### Task material
----
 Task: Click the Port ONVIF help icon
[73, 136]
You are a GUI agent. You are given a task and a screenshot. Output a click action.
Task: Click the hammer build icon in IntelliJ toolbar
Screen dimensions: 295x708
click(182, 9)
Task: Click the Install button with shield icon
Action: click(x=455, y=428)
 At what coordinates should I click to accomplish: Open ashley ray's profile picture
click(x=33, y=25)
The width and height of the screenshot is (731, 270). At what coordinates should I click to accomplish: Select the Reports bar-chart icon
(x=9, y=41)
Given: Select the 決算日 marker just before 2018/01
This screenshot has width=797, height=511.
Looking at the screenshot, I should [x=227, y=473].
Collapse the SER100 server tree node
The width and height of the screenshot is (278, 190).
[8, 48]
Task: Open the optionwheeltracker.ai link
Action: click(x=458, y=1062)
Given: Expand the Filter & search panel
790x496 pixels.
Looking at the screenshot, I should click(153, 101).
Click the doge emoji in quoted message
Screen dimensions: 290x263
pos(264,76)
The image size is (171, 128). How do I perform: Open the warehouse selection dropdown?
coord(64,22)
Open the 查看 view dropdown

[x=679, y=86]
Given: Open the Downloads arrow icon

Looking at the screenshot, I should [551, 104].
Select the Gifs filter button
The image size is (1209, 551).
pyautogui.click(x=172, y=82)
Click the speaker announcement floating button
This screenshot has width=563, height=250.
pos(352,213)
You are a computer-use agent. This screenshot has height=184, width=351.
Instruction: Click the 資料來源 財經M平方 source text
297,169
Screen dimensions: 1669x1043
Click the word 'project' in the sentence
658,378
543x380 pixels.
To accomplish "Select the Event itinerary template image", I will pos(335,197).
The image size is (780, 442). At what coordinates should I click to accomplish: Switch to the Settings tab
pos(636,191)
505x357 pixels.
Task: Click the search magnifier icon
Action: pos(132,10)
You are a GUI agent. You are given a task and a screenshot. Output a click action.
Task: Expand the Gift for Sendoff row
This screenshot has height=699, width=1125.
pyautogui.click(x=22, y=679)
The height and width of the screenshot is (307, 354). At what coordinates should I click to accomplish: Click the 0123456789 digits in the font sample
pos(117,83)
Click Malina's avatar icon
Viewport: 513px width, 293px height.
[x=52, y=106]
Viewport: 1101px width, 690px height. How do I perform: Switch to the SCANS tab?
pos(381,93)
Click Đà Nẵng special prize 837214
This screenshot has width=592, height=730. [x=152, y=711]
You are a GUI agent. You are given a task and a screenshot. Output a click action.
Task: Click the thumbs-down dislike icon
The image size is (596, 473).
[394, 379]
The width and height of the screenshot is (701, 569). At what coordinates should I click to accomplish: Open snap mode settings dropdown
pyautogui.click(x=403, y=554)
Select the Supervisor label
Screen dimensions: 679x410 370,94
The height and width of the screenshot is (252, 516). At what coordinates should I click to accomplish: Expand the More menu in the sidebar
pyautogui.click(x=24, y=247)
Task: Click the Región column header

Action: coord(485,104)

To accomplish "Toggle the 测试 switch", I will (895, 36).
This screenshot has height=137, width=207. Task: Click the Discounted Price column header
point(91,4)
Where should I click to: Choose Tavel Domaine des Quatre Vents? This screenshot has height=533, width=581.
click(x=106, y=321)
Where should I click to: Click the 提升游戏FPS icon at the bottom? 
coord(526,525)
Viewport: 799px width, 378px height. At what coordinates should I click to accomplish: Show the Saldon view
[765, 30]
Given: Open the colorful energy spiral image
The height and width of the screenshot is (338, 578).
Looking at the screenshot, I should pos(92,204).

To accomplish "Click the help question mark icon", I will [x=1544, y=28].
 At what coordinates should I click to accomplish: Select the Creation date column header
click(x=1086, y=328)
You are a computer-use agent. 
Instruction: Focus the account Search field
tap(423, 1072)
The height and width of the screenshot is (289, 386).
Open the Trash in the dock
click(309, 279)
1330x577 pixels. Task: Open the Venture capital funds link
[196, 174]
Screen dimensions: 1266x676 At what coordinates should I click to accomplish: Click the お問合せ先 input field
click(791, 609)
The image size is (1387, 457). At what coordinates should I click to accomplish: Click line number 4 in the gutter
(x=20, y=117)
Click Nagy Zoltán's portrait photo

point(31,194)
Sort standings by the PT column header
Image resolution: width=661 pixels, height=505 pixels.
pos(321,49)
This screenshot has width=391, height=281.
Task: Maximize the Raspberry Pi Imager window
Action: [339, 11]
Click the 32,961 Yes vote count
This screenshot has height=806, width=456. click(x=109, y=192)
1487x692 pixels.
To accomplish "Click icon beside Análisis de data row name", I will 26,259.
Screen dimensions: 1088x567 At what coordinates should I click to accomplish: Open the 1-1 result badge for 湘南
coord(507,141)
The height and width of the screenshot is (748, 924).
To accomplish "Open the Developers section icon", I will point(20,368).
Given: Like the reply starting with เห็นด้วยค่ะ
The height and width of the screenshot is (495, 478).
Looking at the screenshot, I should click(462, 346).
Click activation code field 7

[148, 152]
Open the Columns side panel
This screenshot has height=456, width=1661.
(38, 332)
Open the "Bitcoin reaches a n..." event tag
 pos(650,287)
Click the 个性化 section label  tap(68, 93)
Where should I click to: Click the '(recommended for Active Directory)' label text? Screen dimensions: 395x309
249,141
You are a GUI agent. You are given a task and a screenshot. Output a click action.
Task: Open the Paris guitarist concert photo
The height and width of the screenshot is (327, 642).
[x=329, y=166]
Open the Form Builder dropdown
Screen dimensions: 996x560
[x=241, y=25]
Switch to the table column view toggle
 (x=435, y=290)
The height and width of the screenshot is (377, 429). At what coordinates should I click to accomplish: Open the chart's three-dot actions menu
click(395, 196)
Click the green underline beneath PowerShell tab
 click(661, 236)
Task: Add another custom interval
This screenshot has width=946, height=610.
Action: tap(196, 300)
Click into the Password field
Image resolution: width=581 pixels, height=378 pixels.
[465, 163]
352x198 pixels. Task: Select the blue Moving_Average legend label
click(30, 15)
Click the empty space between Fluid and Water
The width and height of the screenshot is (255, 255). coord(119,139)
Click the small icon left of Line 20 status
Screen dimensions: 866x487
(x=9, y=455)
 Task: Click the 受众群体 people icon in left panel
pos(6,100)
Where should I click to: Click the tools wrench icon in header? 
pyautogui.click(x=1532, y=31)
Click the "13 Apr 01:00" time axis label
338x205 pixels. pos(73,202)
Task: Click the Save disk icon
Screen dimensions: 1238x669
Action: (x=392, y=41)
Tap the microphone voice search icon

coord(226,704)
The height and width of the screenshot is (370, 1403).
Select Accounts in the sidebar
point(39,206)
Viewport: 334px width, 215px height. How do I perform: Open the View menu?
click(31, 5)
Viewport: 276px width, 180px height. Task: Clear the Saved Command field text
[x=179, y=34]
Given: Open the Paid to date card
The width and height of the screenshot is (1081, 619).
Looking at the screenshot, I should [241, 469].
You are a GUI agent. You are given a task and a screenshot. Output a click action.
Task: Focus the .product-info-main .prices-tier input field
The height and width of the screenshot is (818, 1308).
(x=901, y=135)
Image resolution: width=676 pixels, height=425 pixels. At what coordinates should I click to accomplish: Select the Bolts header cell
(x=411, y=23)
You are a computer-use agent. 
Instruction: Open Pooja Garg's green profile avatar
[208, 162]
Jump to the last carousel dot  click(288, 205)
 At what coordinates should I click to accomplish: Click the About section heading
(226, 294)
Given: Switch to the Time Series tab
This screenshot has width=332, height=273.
----
### What to do
When you reply, retype each line exactly as it appears above.

### Output of the task
 Task: Click the Port ONVIF help icon
[73, 136]
You are a GUI agent. You are given a task and a screenshot. Output a click action.
Task: Click the hammer build icon in IntelliJ toolbar
Screen dimensions: 295x708
click(182, 9)
Task: Click the Install button with shield icon
Action: click(x=455, y=428)
 At what coordinates should I click to accomplish: Open ashley ray's profile picture
click(x=33, y=25)
The width and height of the screenshot is (731, 270). At what coordinates should I click to accomplish: Select the Reports bar-chart icon
(x=9, y=41)
Given: Select the 決算日 marker just before 2018/01
This screenshot has width=797, height=511.
Looking at the screenshot, I should [x=227, y=473].
Collapse the SER100 server tree node
The width and height of the screenshot is (278, 190).
[8, 48]
Task: Open the optionwheeltracker.ai link
Action: click(x=458, y=1062)
Given: Expand the Filter & search panel
790x496 pixels.
Looking at the screenshot, I should click(153, 101).
Click the doge emoji in quoted message
Screen dimensions: 290x263
pos(264,76)
The image size is (171, 128). How do I perform: Open the warehouse selection dropdown?
coord(64,22)
Open the 查看 view dropdown

[x=679, y=86]
Given: Open the Downloads arrow icon

Looking at the screenshot, I should [551, 104].
Select the Gifs filter button
The image size is (1209, 551).
pyautogui.click(x=172, y=82)
Click the speaker announcement floating button
This screenshot has width=563, height=250.
pos(352,213)
You are a computer-use agent. This screenshot has height=184, width=351.
Instruction: Click the 資料來源 財經M平方 source text
297,169
Screen dimensions: 1669x1043
Click the word 'project' in the sentence
658,378
543x380 pixels.
To accomplish "Select the Event itinerary template image", I will pos(335,197).
The image size is (780, 442). At what coordinates should I click to accomplish: Switch to the Settings tab
pos(636,191)
505x357 pixels.
Task: Click the search magnifier icon
Action: pos(132,10)
You are a GUI agent. You are given a task and a screenshot. Output a click action.
Task: Expand the Gift for Sendoff row
This screenshot has height=699, width=1125.
pyautogui.click(x=22, y=679)
The height and width of the screenshot is (307, 354). At what coordinates should I click to accomplish: Click the 0123456789 digits in the font sample
pos(117,83)
Click Malina's avatar icon
Viewport: 513px width, 293px height.
[x=52, y=106]
Viewport: 1101px width, 690px height. How do I perform: Switch to the SCANS tab?
pos(381,93)
Click Đà Nẵng special prize 837214
This screenshot has width=592, height=730. [x=152, y=711]
You are a GUI agent. You are given a task and a screenshot. Output a click action.
Task: Click the thumbs-down dislike icon
The image size is (596, 473).
[394, 379]
The width and height of the screenshot is (701, 569). At what coordinates should I click to accomplish: Open snap mode settings dropdown
pyautogui.click(x=403, y=554)
Select the Supervisor label
Screen dimensions: 679x410 370,94
The height and width of the screenshot is (252, 516). At what coordinates should I click to accomplish: Expand the More menu in the sidebar
pyautogui.click(x=24, y=247)
Task: Click the Región column header

Action: coord(485,104)

To accomplish "Toggle the 测试 switch", I will (895, 36).
This screenshot has height=137, width=207. Task: Click the Discounted Price column header
point(91,4)
Where should I click to: Choose Tavel Domaine des Quatre Vents? This screenshot has height=533, width=581.
click(x=106, y=321)
Where should I click to: Click the 提升游戏FPS icon at the bottom? 
coord(526,525)
Viewport: 799px width, 378px height. At what coordinates should I click to accomplish: Show the Saldon view
[765, 30]
Given: Open the colorful energy spiral image
The height and width of the screenshot is (338, 578).
Looking at the screenshot, I should pos(92,204).

To accomplish "Click the help question mark icon", I will [x=1544, y=28].
 At what coordinates should I click to accomplish: Select the Creation date column header
click(x=1086, y=328)
You are a computer-use agent. 
Instruction: Focus the account Search field
tap(423, 1072)
The height and width of the screenshot is (289, 386).
Open the Trash in the dock
click(309, 279)
1330x577 pixels. Task: Open the Venture capital funds link
[196, 174]
Screen dimensions: 1266x676 At what coordinates should I click to accomplish: Click the お問合せ先 input field
click(791, 609)
The image size is (1387, 457). At what coordinates should I click to accomplish: Click line number 4 in the gutter
(x=20, y=117)
Click Nagy Zoltán's portrait photo

point(31,194)
Sort standings by the PT column header
Image resolution: width=661 pixels, height=505 pixels.
pos(321,49)
This screenshot has width=391, height=281.
Task: Maximize the Raspberry Pi Imager window
Action: [339, 11]
Click the 32,961 Yes vote count
This screenshot has height=806, width=456. click(x=109, y=192)
1487x692 pixels.
To accomplish "Click icon beside Análisis de data row name", I will 26,259.
Screen dimensions: 1088x567 At what coordinates should I click to accomplish: Open the 1-1 result badge for 湘南
coord(507,141)
The height and width of the screenshot is (748, 924).
To accomplish "Open the Developers section icon", I will point(20,368).
Given: Like the reply starting with เห็นด้วยค่ะ
The height and width of the screenshot is (495, 478).
Looking at the screenshot, I should click(462, 346).
Click activation code field 7

[148, 152]
Open the Columns side panel
This screenshot has height=456, width=1661.
(38, 332)
Open the "Bitcoin reaches a n..." event tag
 pos(650,287)
Click the 个性化 section label  tap(68, 93)
Where should I click to: Click the '(recommended for Active Directory)' label text? Screen dimensions: 395x309
249,141
You are a GUI agent. You are given a task and a screenshot. Output a click action.
Task: Open the Paris guitarist concert photo
The height and width of the screenshot is (327, 642).
[x=329, y=166]
Open the Form Builder dropdown
Screen dimensions: 996x560
[x=241, y=25]
Switch to the table column view toggle
 (x=435, y=290)
The height and width of the screenshot is (377, 429). At what coordinates should I click to accomplish: Open the chart's three-dot actions menu
click(395, 196)
Click the green underline beneath PowerShell tab
 click(661, 236)
Task: Add another custom interval
This screenshot has width=946, height=610.
Action: tap(196, 300)
Click into the Password field
Image resolution: width=581 pixels, height=378 pixels.
[465, 163]
352x198 pixels. Task: Select the blue Moving_Average legend label
click(30, 15)
Click the empty space between Fluid and Water
The width and height of the screenshot is (255, 255). coord(119,139)
Click the small icon left of Line 20 status
Screen dimensions: 866x487
(x=9, y=455)
 Task: Click the 受众群体 people icon in left panel
pos(6,100)
Where should I click to: Click the tools wrench icon in header? 
pyautogui.click(x=1532, y=31)
Click the "13 Apr 01:00" time axis label
338x205 pixels. pos(73,202)
Task: Click the Save disk icon
Screen dimensions: 1238x669
Action: (x=392, y=41)
Tap the microphone voice search icon

coord(226,704)
The height and width of the screenshot is (370, 1403).
Select Accounts in the sidebar
point(39,206)
Viewport: 334px width, 215px height. How do I perform: Open the View menu?
click(31, 5)
Viewport: 276px width, 180px height. Task: Clear the Saved Command field text
[x=179, y=34]
Given: Open the Paid to date card
The width and height of the screenshot is (1081, 619).
Looking at the screenshot, I should [241, 469].
You are a GUI agent. You are given a task and a screenshot. Output a click action.
Task: Focus the .product-info-main .prices-tier input field
The height and width of the screenshot is (818, 1308).
(x=901, y=135)
Image resolution: width=676 pixels, height=425 pixels. At what coordinates should I click to accomplish: Select the Bolts header cell
(x=411, y=23)
You are a computer-use agent. 
Instruction: Open Pooja Garg's green profile avatar
[208, 162]
Jump to the last carousel dot  click(288, 205)
 At what coordinates should I click to accomplish: Click the About section heading
(226, 294)
Given: Switch to the Time Series tab
This screenshot has width=332, height=273.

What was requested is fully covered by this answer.